Raspberry Pi Rainbow Screen Of Death: How To Stack Multiple HATS And Avoid Disaster

Rainbow on a rainy day

The “Rainbow Screen of Death” aka “Rainbow screen at boot” is that dreaded Rainbow screen that appears and doesn’t disappear when you boot up your Raspberry Pi. It gets stuck on the Rainbow. Its arrival is never a good sign. 

The Rainbow Screen Of Death

Whilst there is a multitude of reasons for this to happen: Like outdated firmware on your Rpi, bad SD Card, etc, I want to focus this article on one specific cause: stacking multiple HATS. You may find that everything is fine until you add another HAT. At this point, everything breaks. Fear not, there is a reason for that and a solution.

Stacking Multiple HATS

Before going any further its worth reviewing what a HAT technically is and the different types. 

A “HAT” is shorthand for Hardware Attached on Top and was introduced as a concept by the Raspberry Pi Foundation way back in 2014. The goal of the HAT concept was to include an EEPROM that identified the HAT to the Raspberry Pi system and allowed for some clever automatic configuration of the drivers and necessary software. 

The HAT format is also a physical format that defines the board size and shape and the position of the 40-pin GPIO connector. This leads to many “HATS’ in the market place that are called HATs merely by dint of their form factor but they don’t have the ID EEPROM.

It’s fair to say that since 2014 there are a multitude of HATs that have been produced that offer incredible functionality and often you need the functionality of more that one HAT. No problem, you can physically stack virtually any number. However this is where your problems start. 

You see, you can’t stack multiple HATs if they have an ID EEPROM.

How Can You Tell Whether Your HAT Has An EEPROM?

As many of you have found, stacking multiple HATS may or may not work. It all comes down to whether they are a HAT that includes an EEPROM or not. How can you tell?

Apart from not getting the Raspberry Pi Screen of Death when stacking, you can be a bit more intentional about looking for that EEPROM in the follows ways.

Look At The Schematic

If the manufacturer publishes their schematic for the HAT, then somewhere in it you are looking for a circuit block that looks something like this (from the Spec):

HAT ID EEPROM Circuit

Visually

Get your glasses on or your magnifying glass out and look for any chip with markings that include something like “24C32…”. Here’s what the datasheet advises to look out for:

EEPROM Chip Idents from the Datasheet

If you can’t see one, it’s might still be there but in disguise (I’ve seen some other random markings on them).

ID EEPROM Examples

Query It

This is pretty definitive : you can query the HAT from an SSH / Terminal window by the following incantation:

cd /proc/device-tree/hat
more product

This will print out the ID of a detected HAT. For example with a Sleepy Pi 2 you get:

Query ID EEPROM

The Fix: The Highlander Modification

Because….

There can be only one.

Connor MacLeod, Highlander
Eilean Donan Castle

(At this pointing the story I really wanted to put an image from the Highlander movie, but I feared the copyright trolls too much, so here instead is an image of Eilean Donan Castle used in the film – oh and NEVER, EVER waste your time watching ANY of the sequels – they are the biggest pile of poo ever in the history of film. The first is fab though!).

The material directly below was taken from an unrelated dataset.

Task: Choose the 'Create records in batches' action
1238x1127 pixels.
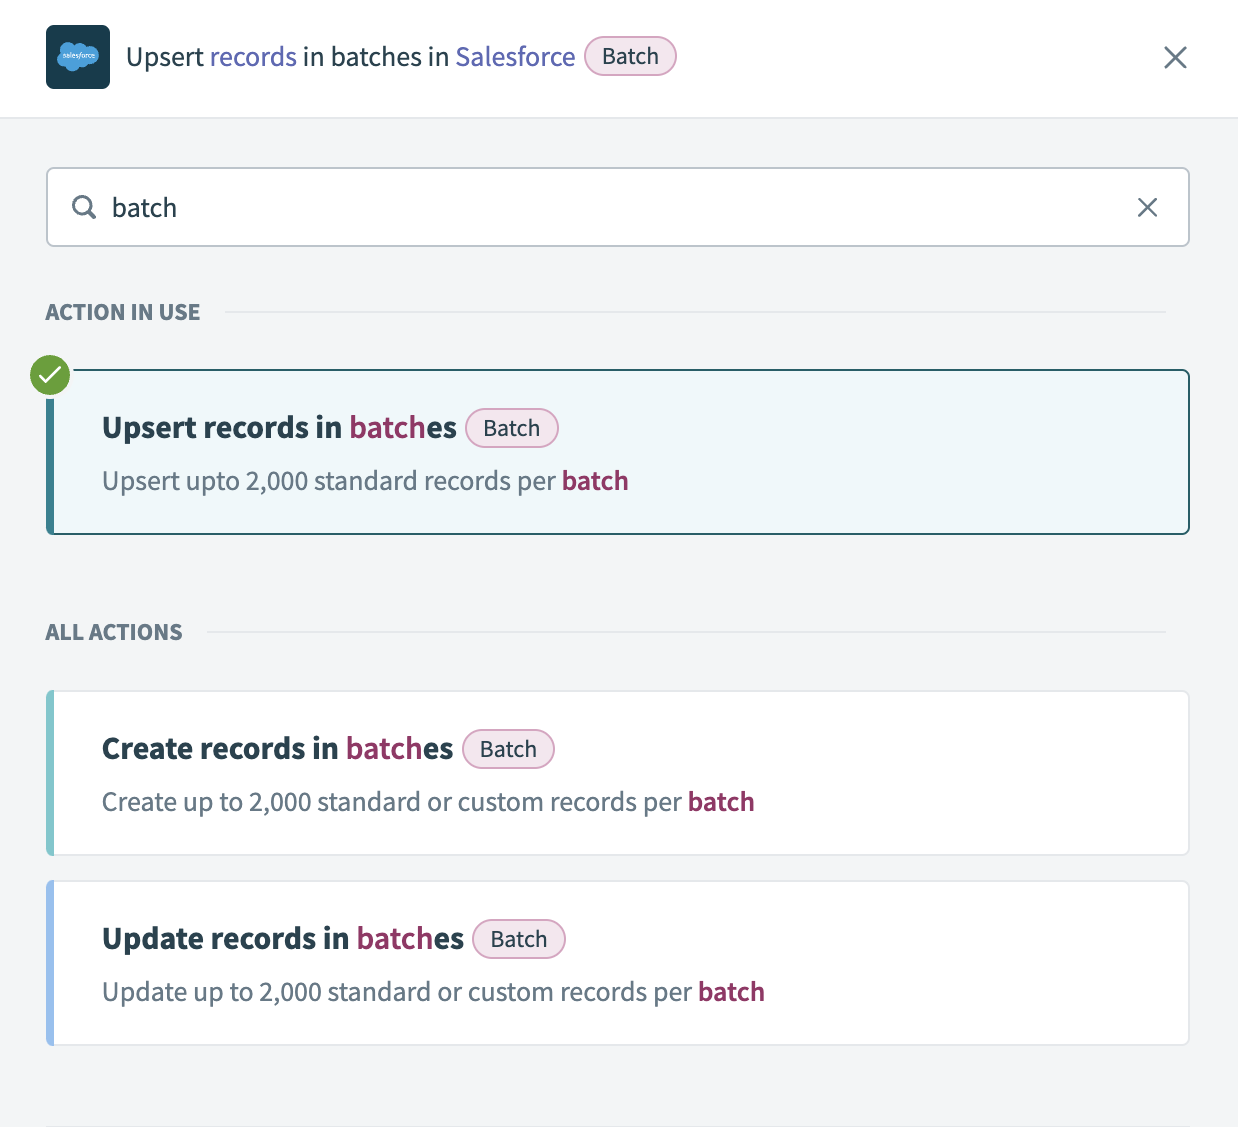Action: tap(277, 749)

Delving into the deep recesses of the specification there is an implicit and little known fact: the EEPROM address is fixed in the specification at 0x50 and thus you can have ONLY ONE HAT. 

Now if your “HATS” don’t include ID EEPROMs then breathe a sigh of relief and start stacking because you won’t have a problem. However, if you have HAT’s that DO have ID EEPROMs you have a problem. On boot, the Raspberry Pi queries the EEPROM, finds multiple EEPROMs which conflict, and it disappears up its own rear end and gets stuck at the Raspberry Pi Rainbow Screen of Death.

Now if you have a properly designed HAT it includes a removable 40-pin header. So you just remove the ID_SC and ID_SD pins from the connector(s) in the HATs beyond the first one (or all of them if you like). You can either cut them off or just get a pair of pliers and pull them out – you can reinsert them again if ever you want to as this is non-destructive. 

Remove the ID_SC and ID_SD pins

If your HAT has fixed headers (bangs eyes) then you can insert one of these headers in line and remove the pins as described above.

Conclusion

With a bit of jiggery-pokery and cunning you can stack as many HATs as you like (barring pinning conflicts). You sacrifice the auto-configuration option, but all HATs have a manual installation, and let’s face it, the ones that do configuration are few and far between.

In this way, the Raspberry Pi will stop getting it’s knickers in a twist at boot and everything is unicorns and rainbows in Raspberry Pi Land.